I am using the clusbootglm() function from the ClusterBootstrap package. It is taking an unusually long amount of time to run this. The dataframe only contains 900 rows and 4 columns.
clusfunc <- function(df1) {
mod1 <- clusbootglm(y ~ treat + u, data =
df1, clusterid = group, family = gaussian, B = 900)
coef(mod1)[[2]]
}
betasclustered <- replicate(1000, clusfunc(df1))
Here is the documentation for this function.
Running one iteration of the function takes about a second. However, running 1000 is taking way longer than 1000 seconds. Do you have any advice? Should I write a different function myself instead of using the clusbootglm() function?
Rather than using the clusbootglm(), I can use the following function. I have tested it, and this only takes a few seconds to iterate 1000 times. It is still unclear to me why clusbootglm() took so long to run (over 45 minutes), but this is a good alternative.
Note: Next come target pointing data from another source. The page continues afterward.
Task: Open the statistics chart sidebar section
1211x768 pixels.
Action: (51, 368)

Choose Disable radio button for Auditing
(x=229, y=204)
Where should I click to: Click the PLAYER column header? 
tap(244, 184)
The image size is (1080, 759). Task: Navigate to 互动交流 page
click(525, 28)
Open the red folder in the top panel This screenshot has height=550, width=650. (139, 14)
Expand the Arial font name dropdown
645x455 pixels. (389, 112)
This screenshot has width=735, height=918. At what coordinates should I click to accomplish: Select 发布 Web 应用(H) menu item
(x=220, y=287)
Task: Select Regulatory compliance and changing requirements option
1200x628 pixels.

getclusteredsamplecoef <- function(df1) {
sample <- df1 %>%
group_by(group) %>%
nest(df1 = -group) %>%
ungroup() %>%
sample_n(180, replace = TRUE) %>%
unnest(df1)
model <- lm(y ~ treat + u, sample)
return(model$coefficients[[2]])
}
It is worth noting that this is not exactly the same as clusbootglm() because I run a linear model instead of a generalized linear model. This could be changed by using glm() or lm_robust() in place of lm() in the function.
Setting n=180 yields 180 groups. In my sample, there are 5 individuals within each group, so this yields 900 observations. If you wanted to get a certain number of observations, take this number and divide it by the number within each group, and use the result as the input to sample_n().